Revolution as Ego Trip

Hollywood is an industry, of course, but it comes across more as a televised group therapy session, sustained by the media’s appetite for glimpses into the “inner life” of the calculatedly superficial. In this spirit, I’ve strung together some tales gathered from biographies of Warren Beatty and added some commentary.
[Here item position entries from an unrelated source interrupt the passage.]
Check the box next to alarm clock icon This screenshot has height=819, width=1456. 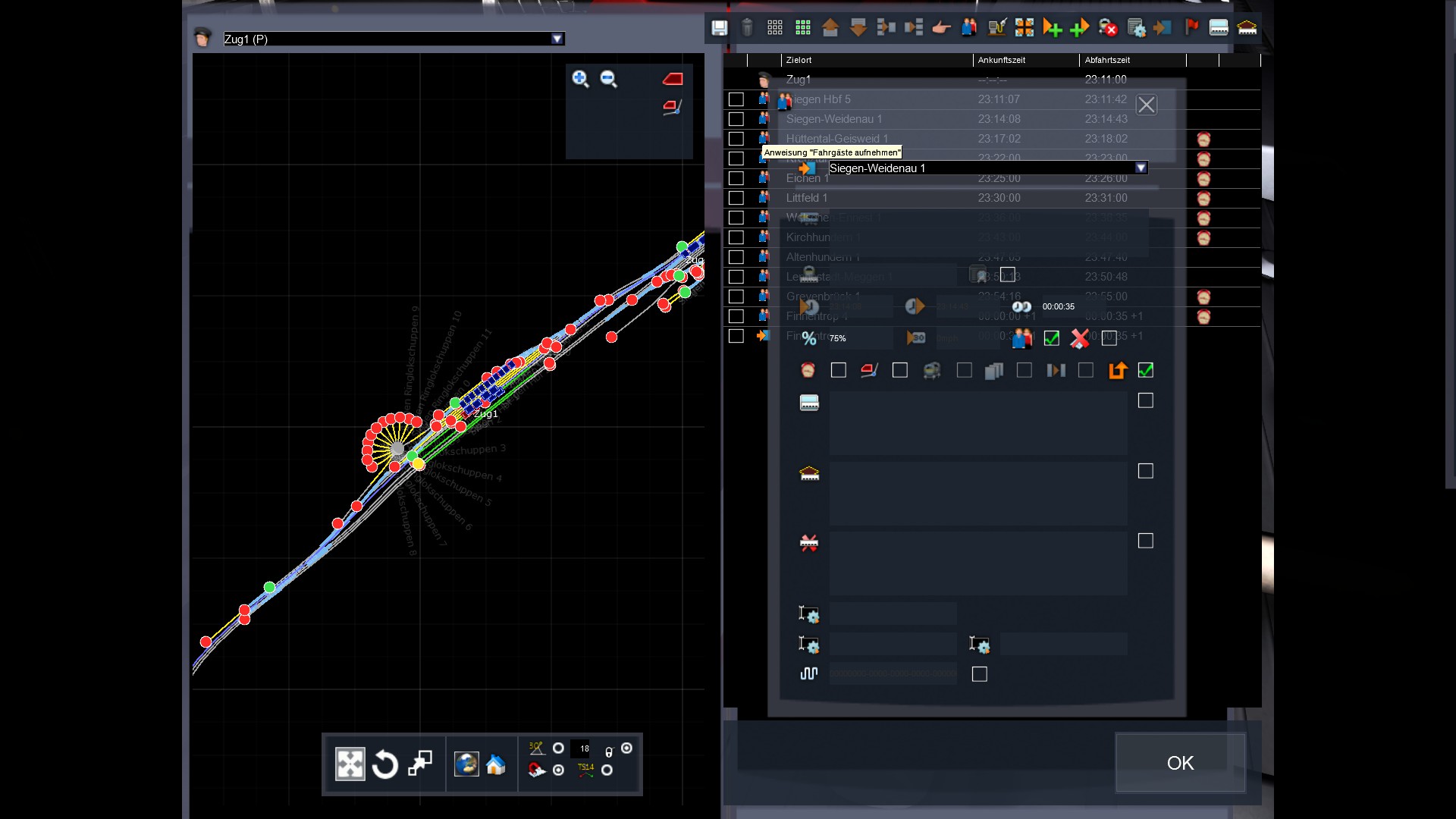pyautogui.click(x=838, y=370)
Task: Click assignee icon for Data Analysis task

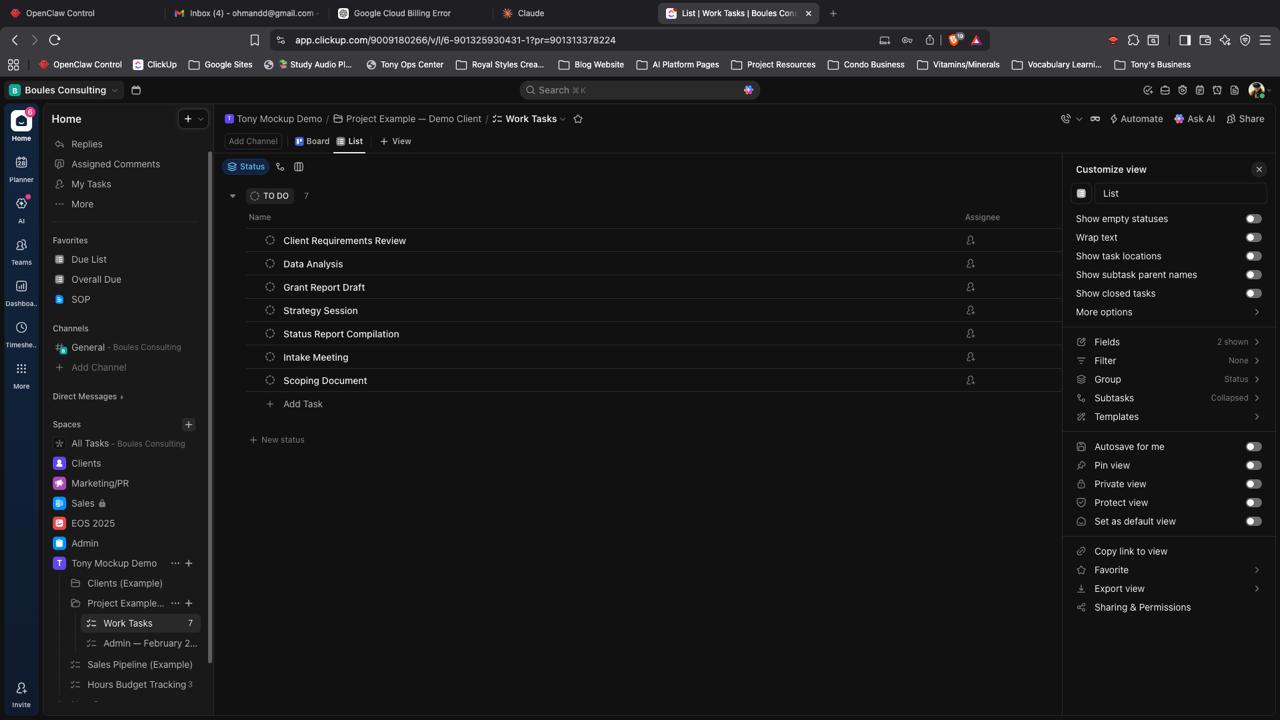Action: click(x=970, y=264)
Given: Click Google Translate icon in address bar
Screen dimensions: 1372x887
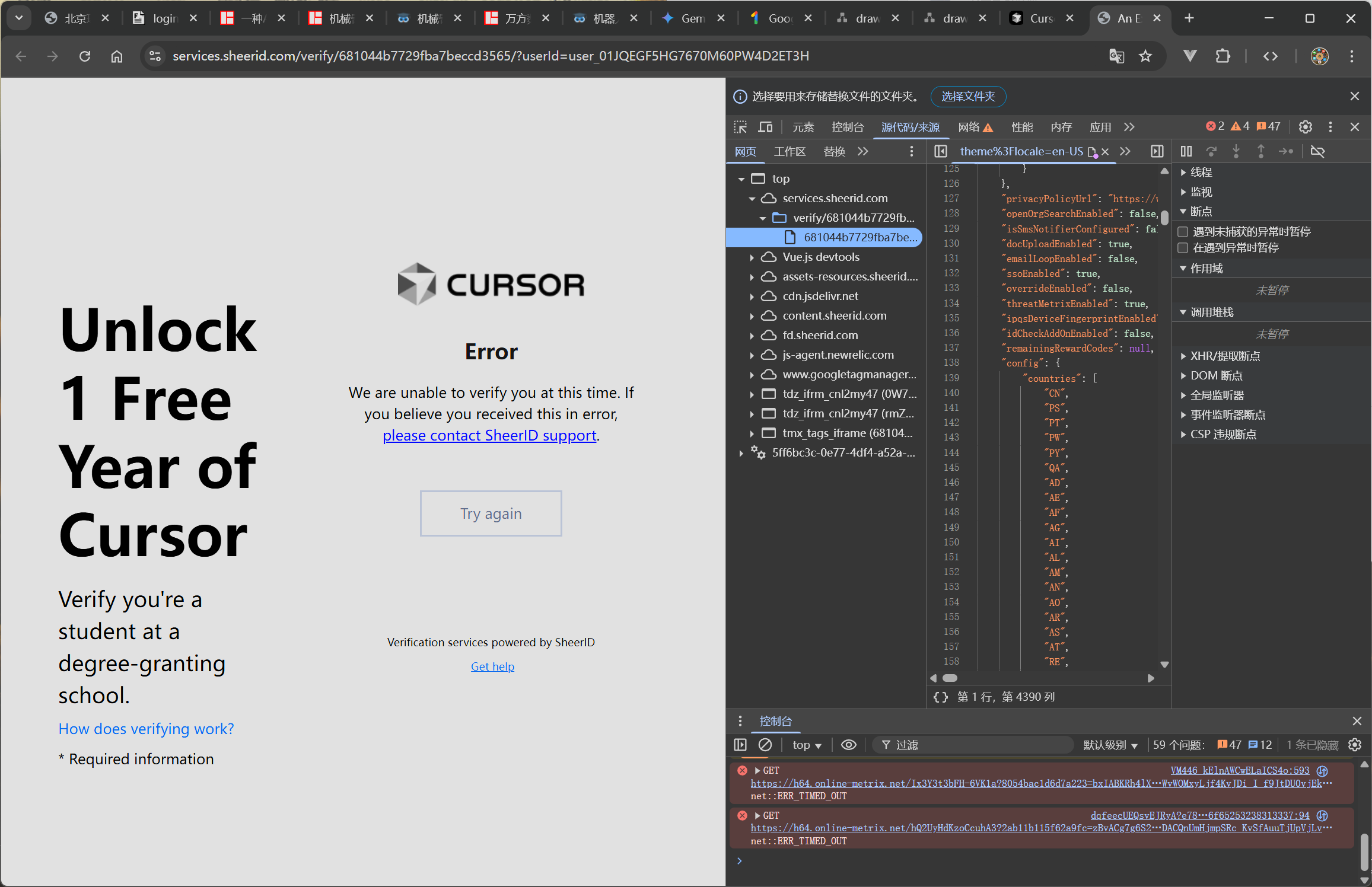Looking at the screenshot, I should tap(1116, 56).
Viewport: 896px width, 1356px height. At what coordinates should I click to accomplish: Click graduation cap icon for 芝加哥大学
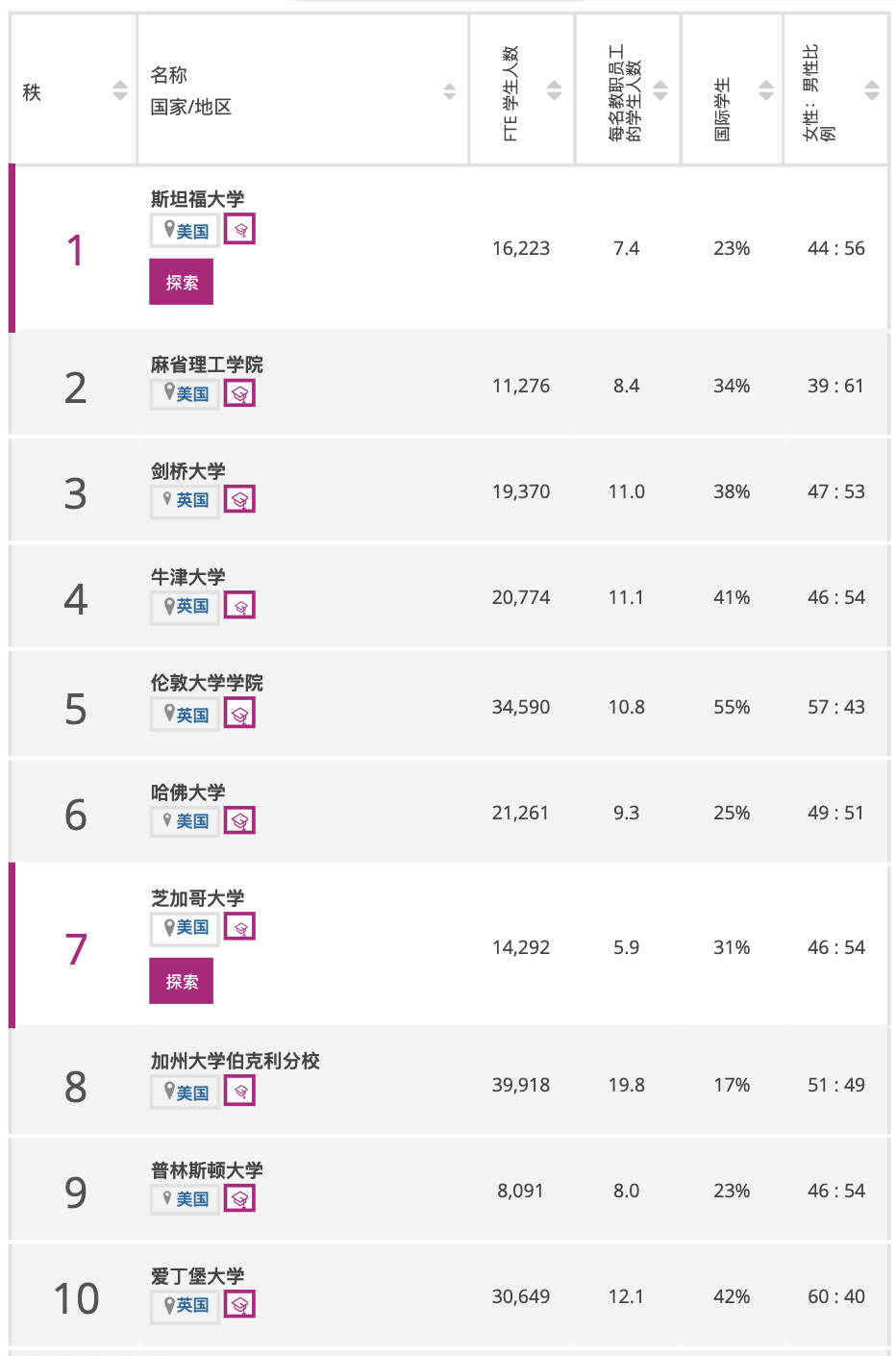[x=240, y=927]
I hope to contextualize Reds on the 30th anniversary of its release by considering it in light of the concepts that define both the story itself and the man who made it: myth, history, celebrity, biography, politics, commodity, publicity, career. I argue that Reds is not the movie it sees itself as, nor that it could be; it is so closely bound to its creator that it cannot succeed in connecting us to the past.

First, a tiny but telling story about Beatty himself, the man who conceived of, produced, co-wrote, directed and starred in Reds, and who also persuaded his celebrity friends and acquaintances into taking cameo parts, thus giving genuine importance to the incident known as the Russian Revolution. This anecdote, from Suzanne Finstad’s Warren Beatty: A Private Man, concerns the making of Beatty’s first movie, the 1961 Elia Kazan-directed picture, Splendor in the Grass, with Natalie Wood:

Others viewed Beatty’s attention to detail with respect to his looks as sheer vanity. Donald Kranze, one of the crew who disliked him during Splendor, considered Beatty “six feet of pure ego.” Kranze once observed Beatty “in front of a mirror, a set stage … he’s got a straight pin, right? He’s putting that pin into each eyelash and separating them, and moving them forward.”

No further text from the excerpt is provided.